The Trouble Up North by Travis Mulhauser

Published by Grand Central Publishing on March 11, 2025

The Sawbrook family owns six hundred acres adjacent to Crooked Tree Park in Northern Michigan, but developers want their land. The Sawbrooks live on the edge of society and constantly fight with each other, but they aren’t dysfunctional. Within their limits, they function surprisingly well. The Sawbrooks are a crime family, but the crimes are low-key — brewing moonshine, smuggling cigarettes into Canada — and the Sawbrooks take pride in never being caught. Although they spend much of their time on the river, they are equally proud that no Sawbrook ever died by drowning.

Rhoda’s grandfather was “not well after the war,” a diagnosis that explains his decision to plant land mines in the woods to kill as many invaders as possible when they came for him. Rhoda’s father placed barbed wire around the mined land, although an occasional black bear tears down the fence and explodes while trying to snack on berries.

Rhoda’s husband is living with lung cancer. He would like to die but Rhoda can’t bear the thought of living without him. Their daughter Lucy is a park ranger. She's the only Sawbrook with an education and the only one who has any interest in obeying the law.

▶ [Recorded data]:
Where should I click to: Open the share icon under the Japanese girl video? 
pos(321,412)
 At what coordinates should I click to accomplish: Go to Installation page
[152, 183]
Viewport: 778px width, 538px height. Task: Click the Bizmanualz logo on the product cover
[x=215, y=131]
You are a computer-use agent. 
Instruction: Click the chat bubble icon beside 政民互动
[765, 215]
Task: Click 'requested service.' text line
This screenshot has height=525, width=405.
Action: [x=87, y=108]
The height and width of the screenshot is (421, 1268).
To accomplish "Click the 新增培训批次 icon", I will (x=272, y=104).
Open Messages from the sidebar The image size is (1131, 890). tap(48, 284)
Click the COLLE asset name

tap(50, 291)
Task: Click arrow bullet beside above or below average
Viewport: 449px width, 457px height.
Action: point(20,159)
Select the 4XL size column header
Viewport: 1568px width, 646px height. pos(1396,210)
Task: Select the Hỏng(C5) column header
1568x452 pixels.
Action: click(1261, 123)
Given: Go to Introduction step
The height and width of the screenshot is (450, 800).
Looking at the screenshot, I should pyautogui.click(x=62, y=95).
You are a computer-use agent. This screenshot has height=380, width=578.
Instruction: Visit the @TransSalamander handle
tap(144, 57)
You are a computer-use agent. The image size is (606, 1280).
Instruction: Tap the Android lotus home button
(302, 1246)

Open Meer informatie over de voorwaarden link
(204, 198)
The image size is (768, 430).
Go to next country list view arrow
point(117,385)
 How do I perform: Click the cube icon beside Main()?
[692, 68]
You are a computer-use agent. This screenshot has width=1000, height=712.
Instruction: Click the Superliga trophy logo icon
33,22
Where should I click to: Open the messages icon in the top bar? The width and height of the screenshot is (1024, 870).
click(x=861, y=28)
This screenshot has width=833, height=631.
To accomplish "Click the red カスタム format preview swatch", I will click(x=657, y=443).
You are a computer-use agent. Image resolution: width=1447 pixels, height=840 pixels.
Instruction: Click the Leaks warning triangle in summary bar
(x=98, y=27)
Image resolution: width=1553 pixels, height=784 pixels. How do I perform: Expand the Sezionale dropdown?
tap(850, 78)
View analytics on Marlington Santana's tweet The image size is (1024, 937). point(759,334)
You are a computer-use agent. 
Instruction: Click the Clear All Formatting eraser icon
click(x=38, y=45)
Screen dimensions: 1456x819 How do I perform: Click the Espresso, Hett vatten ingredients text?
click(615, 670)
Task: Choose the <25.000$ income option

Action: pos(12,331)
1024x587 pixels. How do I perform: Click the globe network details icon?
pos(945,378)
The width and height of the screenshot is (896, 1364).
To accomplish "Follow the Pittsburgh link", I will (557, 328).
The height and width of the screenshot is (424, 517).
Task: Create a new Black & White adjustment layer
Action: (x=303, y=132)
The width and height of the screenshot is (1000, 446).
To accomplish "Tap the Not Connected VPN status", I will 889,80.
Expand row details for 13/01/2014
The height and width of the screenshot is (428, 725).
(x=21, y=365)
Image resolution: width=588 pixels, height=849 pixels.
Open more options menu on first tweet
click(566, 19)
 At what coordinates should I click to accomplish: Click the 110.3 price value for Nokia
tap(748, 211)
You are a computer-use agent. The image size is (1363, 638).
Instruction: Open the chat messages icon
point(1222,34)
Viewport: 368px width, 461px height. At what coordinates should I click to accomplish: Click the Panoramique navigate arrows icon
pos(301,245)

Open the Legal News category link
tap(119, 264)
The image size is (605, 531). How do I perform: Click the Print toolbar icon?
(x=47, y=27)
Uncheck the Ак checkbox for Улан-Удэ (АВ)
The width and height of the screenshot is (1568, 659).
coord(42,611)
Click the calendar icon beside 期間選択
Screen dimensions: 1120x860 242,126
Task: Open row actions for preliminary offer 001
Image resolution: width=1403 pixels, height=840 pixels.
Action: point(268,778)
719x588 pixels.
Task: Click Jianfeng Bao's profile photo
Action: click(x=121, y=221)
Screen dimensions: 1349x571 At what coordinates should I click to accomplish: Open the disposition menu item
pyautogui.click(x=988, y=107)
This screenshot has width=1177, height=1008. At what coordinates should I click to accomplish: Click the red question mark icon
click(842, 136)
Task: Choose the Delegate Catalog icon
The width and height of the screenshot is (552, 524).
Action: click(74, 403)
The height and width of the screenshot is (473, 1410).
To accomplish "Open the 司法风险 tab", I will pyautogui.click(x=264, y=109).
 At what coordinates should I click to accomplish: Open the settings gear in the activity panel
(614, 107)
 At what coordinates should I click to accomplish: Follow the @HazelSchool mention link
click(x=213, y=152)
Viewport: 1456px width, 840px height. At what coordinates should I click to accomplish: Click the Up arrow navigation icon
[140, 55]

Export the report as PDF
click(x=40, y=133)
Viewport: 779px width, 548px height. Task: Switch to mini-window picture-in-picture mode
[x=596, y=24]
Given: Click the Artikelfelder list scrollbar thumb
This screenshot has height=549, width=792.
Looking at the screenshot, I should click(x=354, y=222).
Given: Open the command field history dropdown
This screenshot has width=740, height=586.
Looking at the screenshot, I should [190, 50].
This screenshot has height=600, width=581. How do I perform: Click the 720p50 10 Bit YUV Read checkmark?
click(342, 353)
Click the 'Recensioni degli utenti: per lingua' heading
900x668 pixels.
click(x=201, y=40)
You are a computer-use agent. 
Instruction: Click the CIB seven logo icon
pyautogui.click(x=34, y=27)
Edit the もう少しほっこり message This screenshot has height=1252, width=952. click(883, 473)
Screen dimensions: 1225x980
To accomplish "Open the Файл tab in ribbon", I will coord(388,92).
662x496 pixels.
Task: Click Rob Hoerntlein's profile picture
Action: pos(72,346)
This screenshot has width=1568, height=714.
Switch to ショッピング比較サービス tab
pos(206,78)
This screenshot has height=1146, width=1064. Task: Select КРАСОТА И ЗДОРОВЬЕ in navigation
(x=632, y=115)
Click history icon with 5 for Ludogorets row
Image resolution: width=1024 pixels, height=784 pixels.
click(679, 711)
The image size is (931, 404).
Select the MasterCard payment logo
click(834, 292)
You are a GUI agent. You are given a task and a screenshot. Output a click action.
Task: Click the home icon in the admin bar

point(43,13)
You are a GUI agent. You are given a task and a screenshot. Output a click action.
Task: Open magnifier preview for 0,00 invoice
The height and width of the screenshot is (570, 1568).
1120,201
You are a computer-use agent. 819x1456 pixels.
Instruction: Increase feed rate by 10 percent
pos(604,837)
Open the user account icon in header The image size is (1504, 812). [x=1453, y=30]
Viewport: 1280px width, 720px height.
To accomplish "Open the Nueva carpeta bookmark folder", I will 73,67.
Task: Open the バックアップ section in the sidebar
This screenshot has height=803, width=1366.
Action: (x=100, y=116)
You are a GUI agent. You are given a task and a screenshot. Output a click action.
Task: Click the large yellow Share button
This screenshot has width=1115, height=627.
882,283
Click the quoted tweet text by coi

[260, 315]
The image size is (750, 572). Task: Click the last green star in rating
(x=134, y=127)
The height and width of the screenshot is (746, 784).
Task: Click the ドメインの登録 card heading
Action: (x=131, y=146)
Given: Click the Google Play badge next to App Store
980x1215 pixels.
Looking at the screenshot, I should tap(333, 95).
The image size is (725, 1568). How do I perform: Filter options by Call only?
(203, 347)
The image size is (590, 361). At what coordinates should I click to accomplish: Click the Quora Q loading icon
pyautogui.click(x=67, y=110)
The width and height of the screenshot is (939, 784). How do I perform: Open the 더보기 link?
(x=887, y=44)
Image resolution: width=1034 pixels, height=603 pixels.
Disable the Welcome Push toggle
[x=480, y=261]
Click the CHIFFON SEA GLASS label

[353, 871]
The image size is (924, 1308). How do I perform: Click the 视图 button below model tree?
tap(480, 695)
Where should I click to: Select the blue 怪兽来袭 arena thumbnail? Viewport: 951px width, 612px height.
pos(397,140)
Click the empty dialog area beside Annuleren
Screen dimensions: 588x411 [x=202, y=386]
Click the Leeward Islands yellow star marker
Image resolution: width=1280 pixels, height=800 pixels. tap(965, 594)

▶ [Work item A]:
Answer these questions about the book review, using only facts it states:
(i) Which publisher released the book, and on what date?
(ii) What did Rhoda's father place around the mined land?
(iii) What job does Lucy hold?
▶ [Work item B]: Rewrite the stretch of the book review from "The Trouble Up" through "died by drowning.", changing "six hundred acres" to "four hundred acres".
▶ [Work item C]: Continue the book review from its last sentence.

▶ [Written reply A]:
(i) Grand Central Publishing, on March 11, 2025.
(ii) Barbed wire.
(iii) She is a park ranger.

▶ [Written reply B]:
The Trouble Up North by Travis Mulhauser

Published by Grand Central Publishing on March 11, 2025

The Sawbrook family owns four hundred acres adjacent to Crooked Tree Park in Northern Michigan, but developers want their land. The Sawbrooks live on the edge of society and constantly fight with each other, but they aren’t dysfunctional. Within their limits, they function surprisingly well. The Sawbrooks are a crime family, but the crimes are low-key — brewing moonshine, smuggling cigarettes into Canada — and the Sawbrooks take pride in never being caught. Although they spend much of their time on the river, they are equally proud that no Sawbrook ever died by drowning.

▶ [Written reply C]:
Rhoda gave equal parcels of the family land to her three children. Lucy sold her share to an environmental trust for $20,000 to keep it from being developed, causing Rhoda to complain that she gave it to communists — i.e., the conservation group that purchased the land.

Lucy paid her sister Jewell $20,000 so she could sell Jewell’s share of the land to the trust, but Jewell promptly lost the cash in a high-stakes poker game in Vegas, thwarting her hope of doubling her money and buying the land back. Lucy spent half the cash she received from the trust on treatment for her alcoholic brother Buckner. She regards that investment as a waste when Buckner goes off the wagon after hearing bad news about his stripper girlfriend.

Against that background, a story unfolds, although the plot is an excuse to explore the family dynamic. A man named Van Hargrave offers Jewell $10,000 (but only $1,000 up front) to set his boat on fire. Hargrave says he wants to collect the insurance. Hargrave runs poker games in his garage and promises to set up a game with high rollers that will allow Jewell to win more money than she lost in Vegas.

Jewell manages to burn the boat but the fire spreads to the forest. As Lucy evacuates campers from the park, she spots Jewell running through the woods and gives chase. They both end up in the river, creating the risk that one of them will be the first Sawbrook to drown — or to be captured after a crime. Buckner enters the mix by getting drunk and stealing an ATV from the park rangers. Lucy spots him as she’s chasing Jewell.

The Trouble Up North blends a crime story with a family drama. At the end, it becomes a story of enduring love. Travis Mulhauser crafts a fast-moving plot that will capture the reader’s attention, but characterization is the novel’s strength.

Buckner is a veteran but he doesn't blame war for his alcoholism. “Buckner had always been a drinker but it really picked up after he got back from Iraq, which people liked to say was because of trauma. Buckner had not been traumatized, but after a while he stopped arguing and just let people believe what they wanted.”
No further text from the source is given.